RECORDS FOR THIS TASK:
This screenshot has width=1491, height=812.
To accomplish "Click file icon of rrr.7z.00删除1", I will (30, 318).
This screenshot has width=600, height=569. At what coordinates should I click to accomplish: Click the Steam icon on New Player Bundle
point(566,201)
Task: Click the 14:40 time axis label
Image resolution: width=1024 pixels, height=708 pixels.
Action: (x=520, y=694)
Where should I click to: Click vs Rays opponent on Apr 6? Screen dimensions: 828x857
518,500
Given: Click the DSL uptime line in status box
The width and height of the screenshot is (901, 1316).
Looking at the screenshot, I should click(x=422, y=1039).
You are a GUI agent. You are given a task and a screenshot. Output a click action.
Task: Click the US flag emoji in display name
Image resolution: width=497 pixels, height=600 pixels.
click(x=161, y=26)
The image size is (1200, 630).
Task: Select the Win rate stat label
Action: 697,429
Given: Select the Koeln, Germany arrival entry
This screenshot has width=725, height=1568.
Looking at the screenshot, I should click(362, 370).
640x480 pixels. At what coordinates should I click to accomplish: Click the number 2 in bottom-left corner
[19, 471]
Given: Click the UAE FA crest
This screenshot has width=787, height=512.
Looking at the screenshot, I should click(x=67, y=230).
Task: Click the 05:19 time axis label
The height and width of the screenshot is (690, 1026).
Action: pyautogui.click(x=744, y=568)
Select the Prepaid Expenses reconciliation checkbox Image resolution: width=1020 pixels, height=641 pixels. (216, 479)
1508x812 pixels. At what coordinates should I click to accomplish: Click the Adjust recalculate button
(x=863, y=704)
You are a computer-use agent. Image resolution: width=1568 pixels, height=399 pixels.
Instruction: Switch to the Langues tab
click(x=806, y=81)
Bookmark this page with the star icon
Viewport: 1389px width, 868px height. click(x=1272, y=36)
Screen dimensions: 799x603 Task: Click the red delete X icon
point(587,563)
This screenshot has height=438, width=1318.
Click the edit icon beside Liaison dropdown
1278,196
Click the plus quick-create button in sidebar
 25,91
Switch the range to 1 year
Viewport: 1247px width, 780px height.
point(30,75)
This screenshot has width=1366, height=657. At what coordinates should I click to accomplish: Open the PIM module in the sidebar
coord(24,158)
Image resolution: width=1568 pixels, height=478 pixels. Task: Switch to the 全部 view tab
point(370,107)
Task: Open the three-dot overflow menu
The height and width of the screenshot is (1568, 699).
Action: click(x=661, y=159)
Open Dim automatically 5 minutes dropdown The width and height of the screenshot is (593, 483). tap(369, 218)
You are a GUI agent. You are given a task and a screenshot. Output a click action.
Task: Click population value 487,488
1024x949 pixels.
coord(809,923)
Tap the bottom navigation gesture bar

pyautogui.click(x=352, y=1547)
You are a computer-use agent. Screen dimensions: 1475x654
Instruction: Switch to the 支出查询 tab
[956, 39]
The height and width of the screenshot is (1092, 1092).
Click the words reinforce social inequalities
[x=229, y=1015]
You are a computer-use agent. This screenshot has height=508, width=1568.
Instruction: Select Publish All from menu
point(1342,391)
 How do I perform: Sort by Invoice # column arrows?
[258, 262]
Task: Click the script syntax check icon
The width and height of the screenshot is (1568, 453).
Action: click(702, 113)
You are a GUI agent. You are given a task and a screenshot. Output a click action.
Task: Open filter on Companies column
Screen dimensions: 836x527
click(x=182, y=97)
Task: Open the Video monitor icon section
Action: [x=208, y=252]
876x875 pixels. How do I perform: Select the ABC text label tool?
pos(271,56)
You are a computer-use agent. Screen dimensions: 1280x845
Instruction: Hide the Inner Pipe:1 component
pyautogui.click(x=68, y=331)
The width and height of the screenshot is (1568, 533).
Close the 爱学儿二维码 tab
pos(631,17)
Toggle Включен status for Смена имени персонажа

YOUR TASK:
Among the records above, extract exactly the lines from the line with "Click the edit icon beside Liaison dropdown" to the line with "Task: Click the script syntax check icon", both lines included, and leave out the rest.

RESULT FOR THIS EXERCISE:
Click the edit icon beside Liaison dropdown
1278,196
Click the plus quick-create button in sidebar
 25,91
Switch the range to 1 year
Viewport: 1247px width, 780px height.
point(30,75)
This screenshot has width=1366, height=657. At what coordinates should I click to accomplish: Open the PIM module in the sidebar
coord(24,158)
Image resolution: width=1568 pixels, height=478 pixels. Task: Switch to the 全部 view tab
point(370,107)
Task: Open the three-dot overflow menu
The height and width of the screenshot is (1568, 699).
Action: click(x=661, y=159)
Open Dim automatically 5 minutes dropdown The width and height of the screenshot is (593, 483). tap(369, 218)
You are a GUI agent. You are given a task and a screenshot. Output a click action.
Task: Click population value 487,488
1024x949 pixels.
coord(809,923)
Tap the bottom navigation gesture bar

pyautogui.click(x=352, y=1547)
You are a computer-use agent. Screen dimensions: 1475x654
Instruction: Switch to the 支出查询 tab
[956, 39]
The height and width of the screenshot is (1092, 1092).
Click the words reinforce social inequalities
[x=229, y=1015]
You are a computer-use agent. This screenshot has height=508, width=1568.
Instruction: Select Publish All from menu
point(1342,391)
 How do I perform: Sort by Invoice # column arrows?
[258, 262]
Task: Click the script syntax check icon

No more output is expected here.